It must be borne in mind that there is a particular equation which influences the social welfare system, namely, that there are people at work who pay tax and PRSI and that there are others who depend — body and soul — on the incomes made available to them by my Department. We must consider, in the context of this equation, how a balance might be achieved and how reform might proceed. In the future it would be of assistance to everyone if information on the options to which I refer was made available. I am sure the people in the Bundestag who got the information about the budget discussions in Ireland were scratching their heads when they heard that was not available in advance to Irish parliamentarians. In any reform of the Dáil and Seanad we should have capacity to debate the options.

In the budget, and since I became Minister, I have been conscious of low income people who are in work but not in receipt of social welfare payments. I remind Senators that we had a long debate here, supported by every Member, to raise the minimum wage. We also had in this budget a reduction in the universal social charge as it affects the lowest levels of income, which is important. It is important to keep those two positives in perspective as we examine what were difficult choices in the social welfare budget.

That is a fair point.

Regarding lone parents, who Senator Mooney and a large number of Senators mentioned, the ESRI published a report last night which is referred to in the newspapers today. Senator Bacik raised this question also. The lone parents structure was changed forever in Ireland by the work done by Frank Cluskey, a former leader of the Labour Party, in the early 1970s when he introduced what was then called an unmarried mothers allowance. Within the next ten years, most of the institutions in which children were brought up because the mother on her own had no income had closed. That is an episode in our history which changes in social welfare addressed in a positive way, and they were continued by all parties in government. A concern about supporting parents and children in low income families is important.

Society has changed, and that is what the ESRI report today states, namely, that the one-parent family payment may — I emphasise the word "may"— have a disincentive effect on partnership, that is, somebody in a cohabiting marriage or other partnership arrangement in which both parents are publicly acknowledged as living with their children. It states that there may be a disincentive that would not arise with a more couple friendly system of family income support. That is something worth debating and examining. I would like to see us reaching a reform process that acknowledges both the mother and the father, and in which we talk about children.
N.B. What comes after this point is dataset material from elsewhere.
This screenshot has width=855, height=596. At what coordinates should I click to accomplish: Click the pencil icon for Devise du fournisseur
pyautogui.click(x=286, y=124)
In many Scandinavian countries the specific status regarding parenting on one's own is when one's child is very young and one gets additional supports, particularly supports to return to education.

The question we must ask ourselves about the lone parents structure is why are outcomes so bad for some families. The one indicator we have on that is that if a lone parent who is parenting on his or her own stopped education at a very early age or was restricted in building up an educational qualification that is now required to get a decent job in society, the predictions in terms of their child growing up in a poor household and becoming a poor adult are much stronger than if that parent goes back to education. That is a critical reform.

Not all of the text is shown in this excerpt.